Le double jeu de Washington

Le double jeu de Washington

El Watan, 7 août 2014

Présenté comme une «nouvelle ère» dans les relations entre les Etats-Unis et l’Afrique, le sommet de Washington a juste confirmé le caractère stratégique que représente l’Afrique avec ses ressources naturelles importantes pour les grandes puissances.

Ces dernières se livrent bataille pour ce bout de la planète qui n’a pas fini, grâce à ses dirigeants corrompus et antidémocrates, de s’offrir en butin. Même l’exigence de respecter les principes démocratiques exprimée lors de ce sommet par le vice-président et le secrétaire d’Etat, respectivement Joe Biden et John Kerry, aux dirigeants africains n’est qu’une carte de pression jouée par la plus grande puissance du monde pour avoir le maximum de marchés sur le continent.

On ne peut cautionner les mandats successifs des dirigeants africains et qualifier les usurpations des voix du peuple d’élections libres puis venir rassembler les dirigeants africains à Washington leur donner des leçons de démocratie. L’on se souvient des paroles élogieuses de John Kerry à l’adresse du président Bouteflika, en mai dernier, alors candidat à un quatrième mandat. Le deal entre les dirigeants africains et les puissances occidentales est tout trouvé : «Vous avez vos marchés et à nous le pouvoir.»

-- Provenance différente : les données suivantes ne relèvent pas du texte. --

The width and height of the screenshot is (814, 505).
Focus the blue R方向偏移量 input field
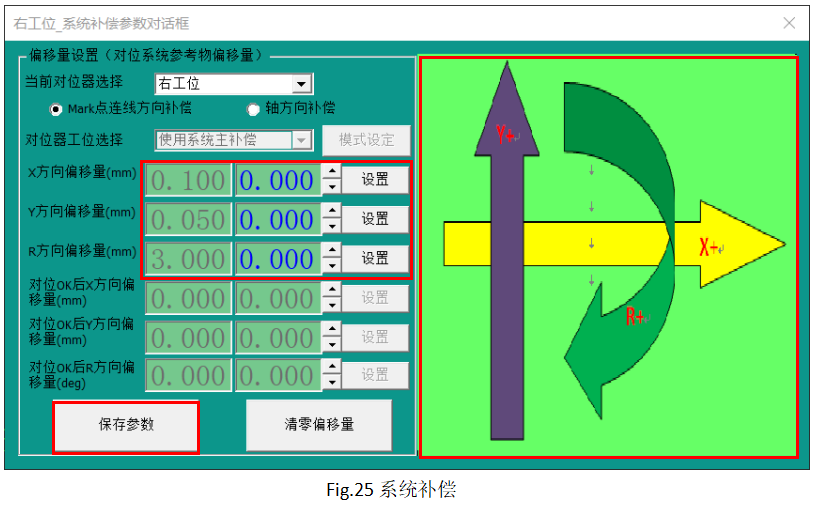click(x=277, y=259)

La petite leçon de démocratie donnée à Washington n’aura qu’à peine titillé l’ego des dirigeants africains, qui, dans la minute qui suivait, ont applaudi de toute leur énergie leur hôte. Le jeu du chaud et froid quasi simultané n’est pas une première dans les relations américaines avec les Etats d’Afrique. Il est même interprété avec brio lors de ce sommet, dans le même espace et à quelques minutes d’intervalle. Les remarques de MM. Biden et Kerry sont vite suivies de l’annonce par le président Obama d’un investissement de 33 milliards de dollars sur le continent africain. Avec qui ces investissements seront-ils conclus ? Bien entendu, avec ces mêmes dirigeants accusés de trop aimer le pouvoir.

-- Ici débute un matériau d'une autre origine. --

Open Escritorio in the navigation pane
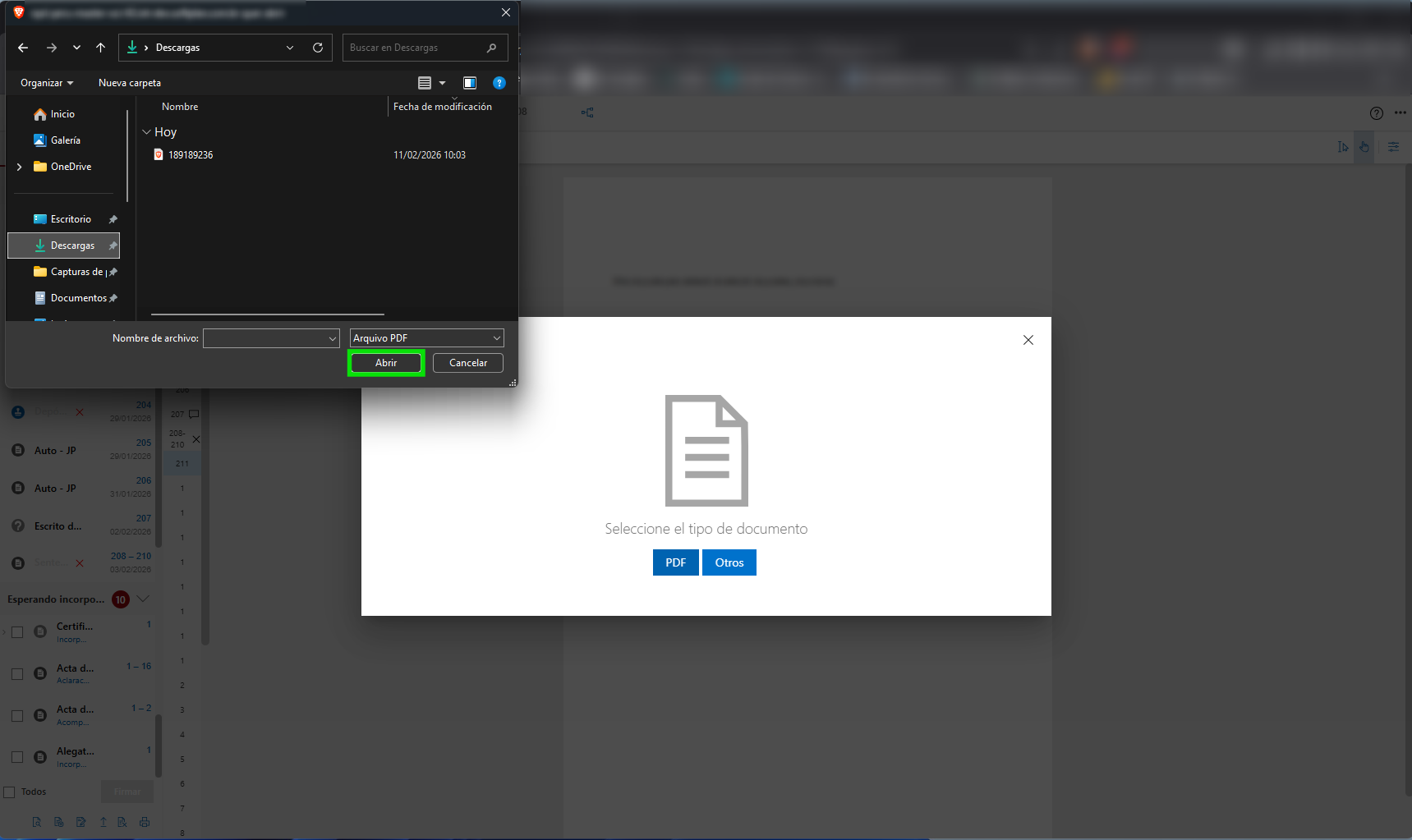 click(71, 219)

Maintenant que les formes sont respectées et que la grande puissance a joué son rôle de «moralisateur», les affaires peuvent commencer et le ventre de l’Afrique peut bien s’ouvrir aux multinationales. Tout le monde garde en mémoire le fameux du discours du Caire de Barack Obama, invitant les dirigeants arabes à plus de transparence et à adopter la démocratie comme mode de gouvernance. La démocratie est indéniablement un projet salvateur pour les pays africains, mais l’histoire a montré que, comme pour les décolonisations, l’Occident n’en sera pas le promoteur.

Les exemples de «démocratisation» de l’Irak ou de l’Afghanistan ne sont pas pour rassurer les Africains. Aujourd’hui, le continent africain est face au défi de sortir seul du cercle dangereux de la dépendance. Qu’ils soient chinois, américains ou européens, les prétendants à la soumission de l’Afrique ne manquent pas et sont motivés par les mêmes visées, prendre ce qu’il y à prendre de cette mère des continents qui a pour malheur de ne pas savoir exploiter seule ses richesses, car prisonnière des archaïsmes et des dictatures.